Although published case reports regarding nonmedical use of xylazine were published as early as the 1980s, adverse effects, including overdose, secondary to use or exposure, have become increasingly reported in the past few years.9Updated data from the 2019 State Unintentional Drug Overdose Reporting System reveal an alarmingly steep increase of xylazine cases with 1,357 overdose deaths reported over the span of one year, approximately 3% of all overdose deaths in that year in the continental United States.4 Of the cases in which xylazine was detected, 39% listed xylazine on the death certificate as a contributing cause of death.6 The data also show evidence of a shift to illicitly manufactured fentanyl as the predominant coinvolved drug as fentanyl was detected in approximately 99% of all xylazine overdoses.3,4
Xylazine is an ⍺2-adrenergic agonist initially developed as an antihypertensive agent by Farbenfabriken Bayer AG (Leverkusen, Germany) in 1962, although severe hypotension and central nervous system (CNS) depression in early human clinical trials prevented its approval.1 The drug was reintroduced in the late 1960s and early 1970s as a veterinary medication for sedation and analgesia1 and is currently an unscheduled, approved drug by the US Food and Drug Administration for use as a sedative in horses, dogs, cats, deer, and elk.2 Pharmacokinetic and pharmacodynamic data primarily exist in animal species, with human data currently sparse.

Xylazine is a tranquilizer commonly added into the illicit drug supply and a likely contributor to overdoses because it does not respond to naloxone reversal. The objective of this study was to perform a retrospective data analysis on xylazine-positive samples collected from patients in various outpatient healthcare settings to illustrate geographic distribution and common copositive substances, which may also contribute to risk of adverse events.
Samples for which providers ordered testing for xylazine were subjected to enzymatic hydrolysis, extracted, and analyzed using liquid chromatography-tandem mass spectrometry. Retrospective analysis was performed on xylazine-positive samples collected from April 2021 to March 2022, to include geographic location and copositive substances.
Xylazine was identified in 413 of 59,498 samples from adults aged 20-73 years and originated from 25 of the 39 states where xylazine testing was ordered. The most common routine substances detected with xylazine were fentanyl, buprenorphine, naloxone, cocaine, d-methamphetamine, and delta-9-tetrahydrocannabinol. The most common designer drugs detected included fentanyl analogs, isotonitazene, and designer benzodiazepines.

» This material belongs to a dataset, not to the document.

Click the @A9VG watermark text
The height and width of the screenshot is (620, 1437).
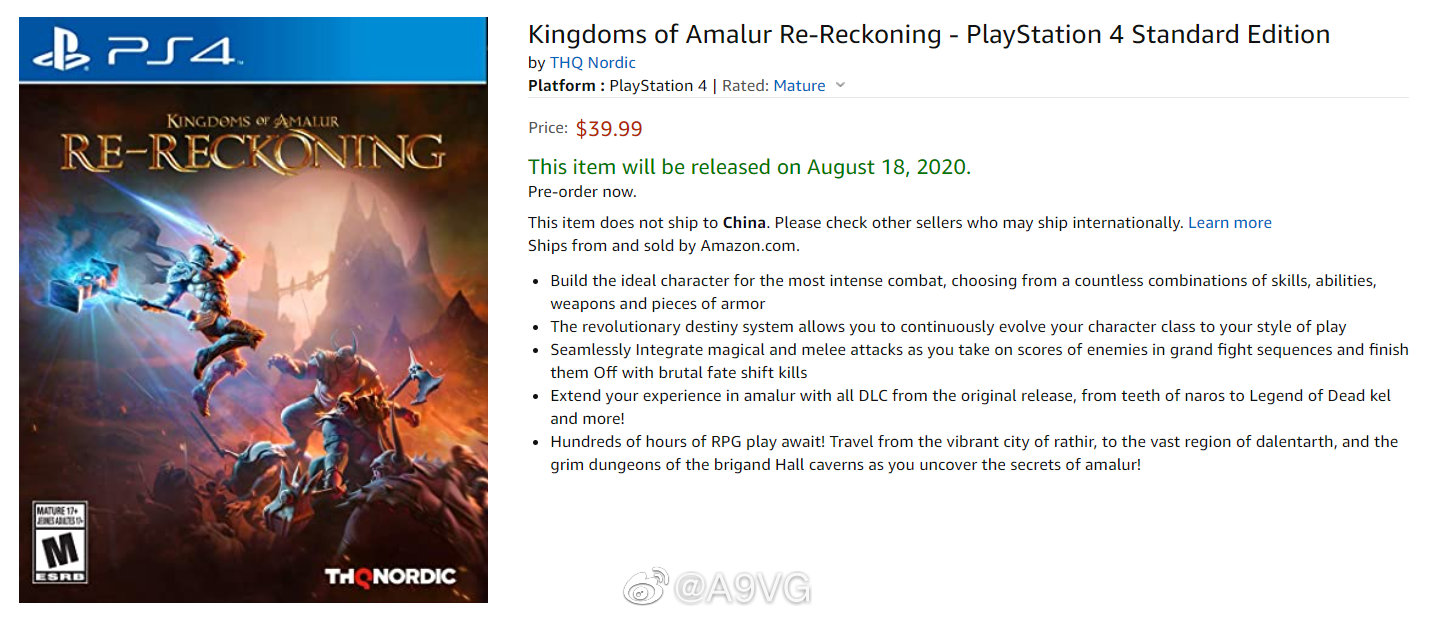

Xylazine is geographically spread throughout the United States, indicative of a wide incorporation into the illicit drug supply. These findings differ from previous studies in that these samples originated from healthcare providers in routine care settings, where other reports typically involve overdose deaths. This analysis illustrates that routine testing for xylazine in outpatient settings can afford providers the opportunity to educate individuals and adjust harm reduction measures to potentially mitigate overdose risk.